Back in December I received a wonderful (if devastating) review of my manuscript, Dragon Scales, by traditionally published author Kim Long, who is on her way to becoming a full-fledged book coach.
While I thought I'd nailed this latest version of the story, she picked it apart. Among her most valuable critique was that she gave me permission to "write emotions." And I quote:
"…Gracie’s internal arc did not make it on the page due in part to your hesitancy to break the “show don’t tell” rule. From this point forward, you have my permission to ignore that rule when it comes to Gracie’s internal struggle, desires, and thoughts! We, as the Reader, want Gracie to tell us what she is thinking and why she is making the decisions she is. This is not bad telling. This is good telling, this is the telling your story needs in order for your Reader to connect with Gracie. Let us into Gracie’s world where we can see and feel what matters so we can see her struggle..."

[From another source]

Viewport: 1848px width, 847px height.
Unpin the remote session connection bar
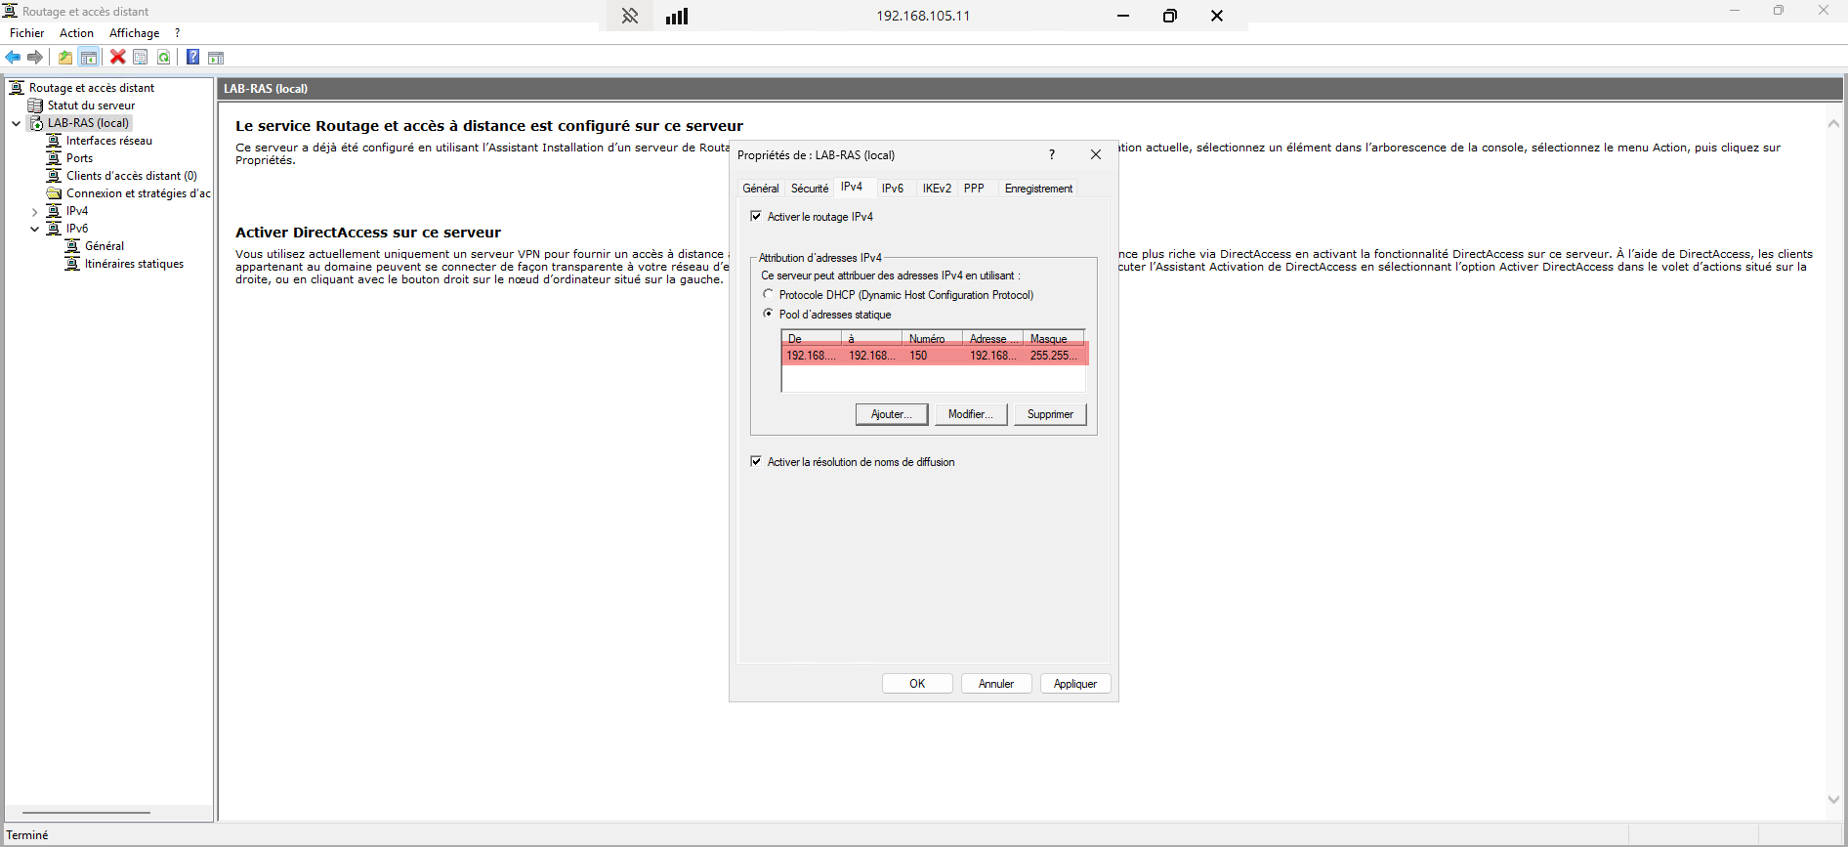tap(630, 16)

I had to step away from the MS for a bit to analyze how I'd gotten to this point. To a large extent, Kim Long's assessment was spot-on. There is good telling, mostly that which revolves around emotions.
But, after an early critique by a beta reader who thought my MC Gracie was melodramatic, I had spent a lot of time eradicating it in the MS, watching Ellen Brock's YouTube episodes (she has one about melodrama, which actually is quite good) and using The Emotion Thesaurus for alternatives, even when my gut told me to leave those emotions in.

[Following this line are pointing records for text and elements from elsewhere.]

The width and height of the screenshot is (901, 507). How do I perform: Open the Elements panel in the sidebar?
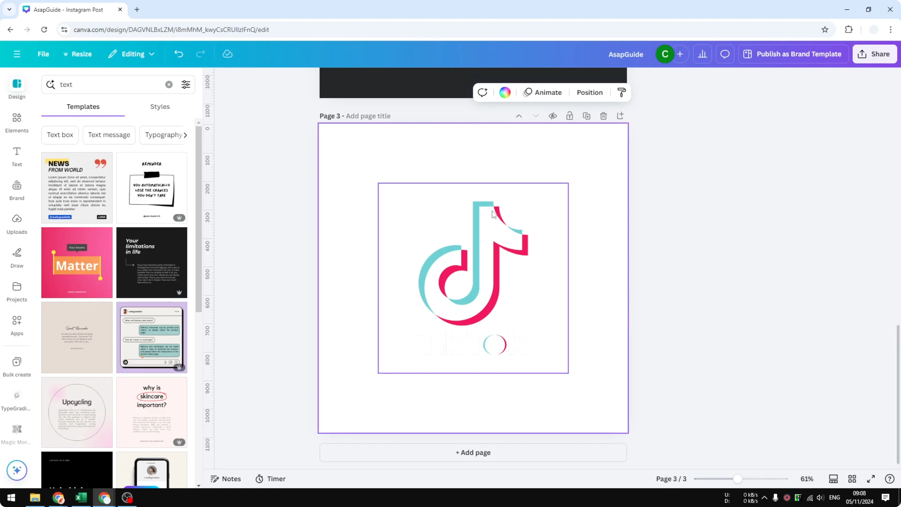pos(16,122)

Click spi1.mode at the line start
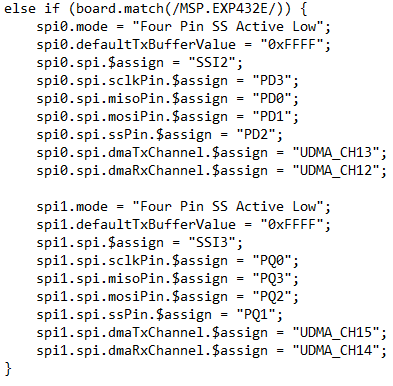(72, 207)
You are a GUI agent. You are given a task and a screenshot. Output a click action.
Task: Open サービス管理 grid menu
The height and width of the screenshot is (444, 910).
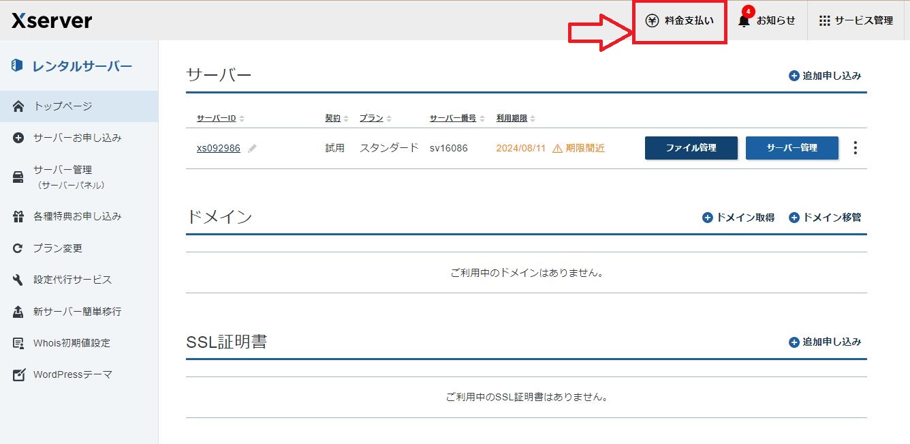[x=856, y=20]
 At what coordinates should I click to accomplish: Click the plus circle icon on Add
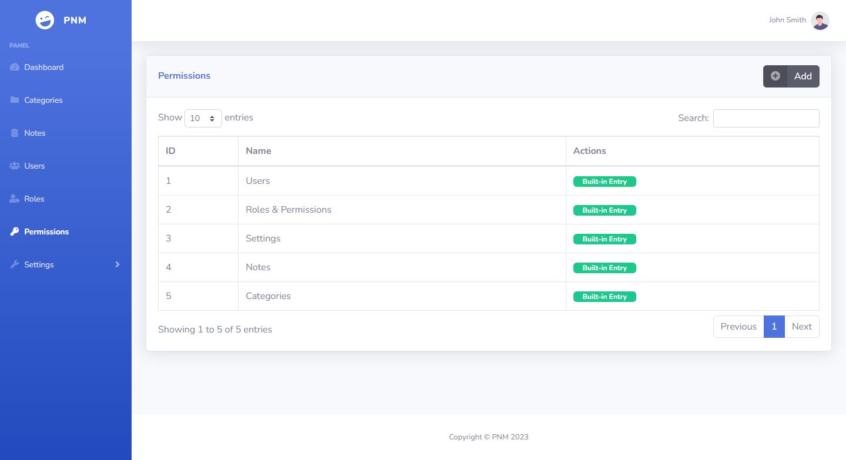[x=776, y=76]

There were other issues with the MS as well, ones my beta readers had pointed out to me and I won't go into here, but this was a huge AH-HA! moment.

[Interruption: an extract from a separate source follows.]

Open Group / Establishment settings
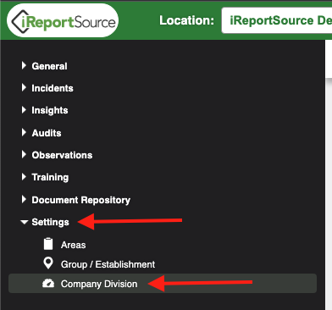Viewport: 332px width, 310px height. (108, 264)
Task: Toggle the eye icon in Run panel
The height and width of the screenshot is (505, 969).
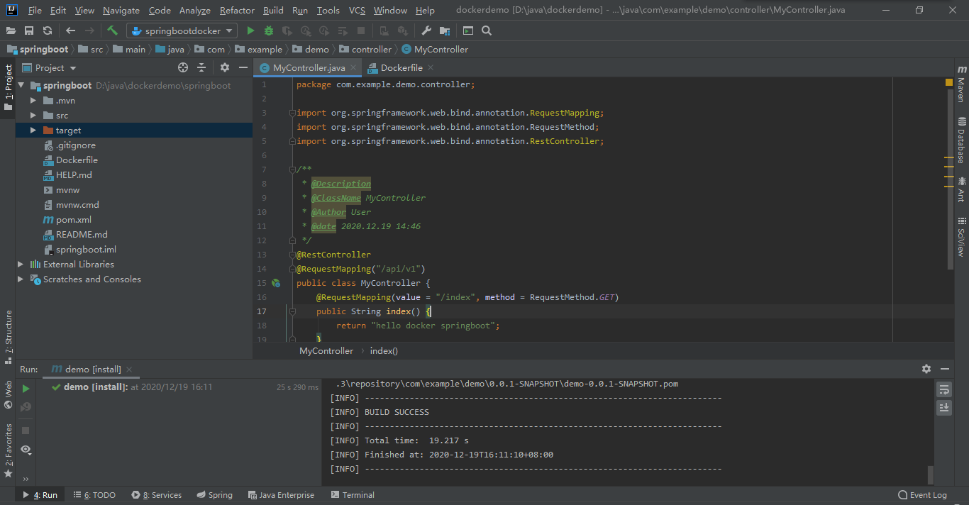Action: pyautogui.click(x=26, y=450)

Once I had that moment, however, I didn't want to just jump back into the MS and start adding emotions, willy-nilly. Even I know that's a bit too "on the nose." I knew I had no idea what the heck I was doing, because I kinda felt like that's what I'd done in the last five versions -- knee-jerk reacted without doing the hard craft work first.But where to see how it's done?
Mentor Texts
I have tons of mentor texts all around me -- or, rather, my public library does. I had noted, while reading the 200 or so MG books I devour each year, that many, many MG authors just come right out and have characters make statements like: "I didn't feel like I could talk to my mom about this because she'd get mad at me for asking."
It's the exact sort of emotional writing technique that the show-don't-tell followers staunchly advise against.
With the idea that the emotion has to be on the page and I can't assume the reader will get what my MC is feeling unless I tell the reader, a CP gave me a great idea for how to make sure the emotions I want come through in each and every scene.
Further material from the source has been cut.